Une autre rumeur, nettement moins documentée, prétend que Sergio Leone aurait voulu confier les rôles des trois hommes qui attendent Harmonica à la gare à Clint Eastwood, Lee Van Cleef et Eli Wallach, le trio de Le Bon, la brute et le truand. Mais le premier aurait refusé, n’acceptant pas de mourir dès les premières minutes du long-métrage.

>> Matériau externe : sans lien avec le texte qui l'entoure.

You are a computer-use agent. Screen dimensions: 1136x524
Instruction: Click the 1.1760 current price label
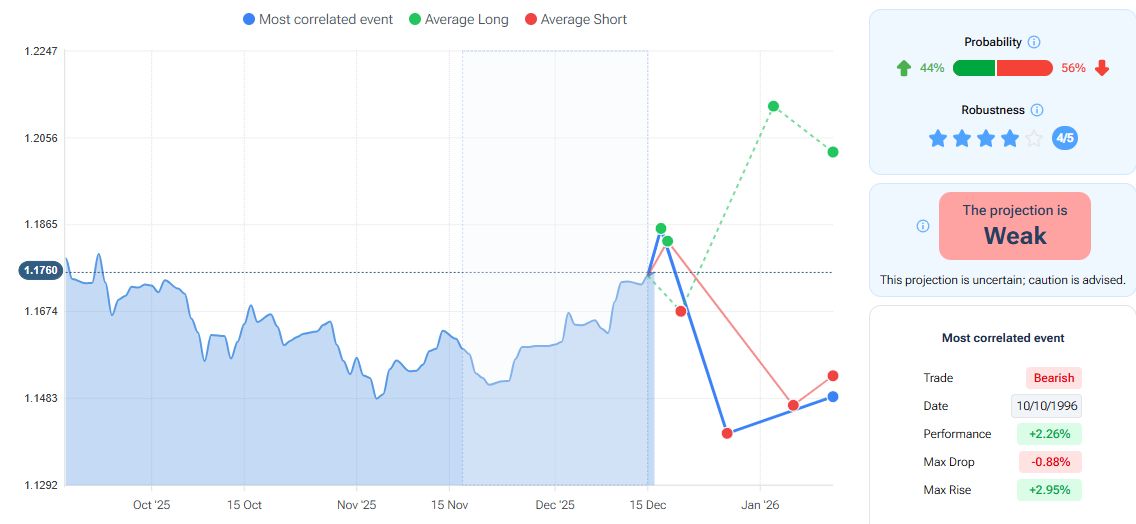(x=41, y=270)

Quoi qu’il en soit, le réalisateur et la star d’Impitoyable ne se parlent plus pendant de longues années après ça. Le premier finit même par critiquer le manque d’expressivité du second. Jusqu’à un ultime rendez-vous en 1988, quelques mois avant le décès de Sergio Leone. Interrogé par Le Figaro en 2009 pour la sortie de Gran Torino, Clint Eastwood se remémore leurs retrouvailles et leur réconciliation tardive :
A l'époque, j'étais venu en Europe pour défendre mon film sur Charlie Parker, Bird. J'étais à Rome quand il m'a appelé à mon hôtel. Nous sommes allés déjeuner au restaurant. Je parlais un meilleur italien. Et lui un meilleur anglais. Nous avons beaucoup discuté. Notamment de réalisation. Nous nous sommes payé du bon temps. En fait, cette dernière rencontre fut une sorte d'adieu, puisqu'il est mort deux mois après. Ce que je ne comprends toujours pas aujourd'hui, c'est que j'ai réalisé cinq fois plus de films que lui. Je ne sais pas pourquoi il retenait la bride des chevaux de son imagination. C'était assez extravagant. Il passait son temps à évoquer le tournage des 900 jours de Leningrad, son dernier projet. Je n'ai jamais su pourquoi il a fait aussi peu de films.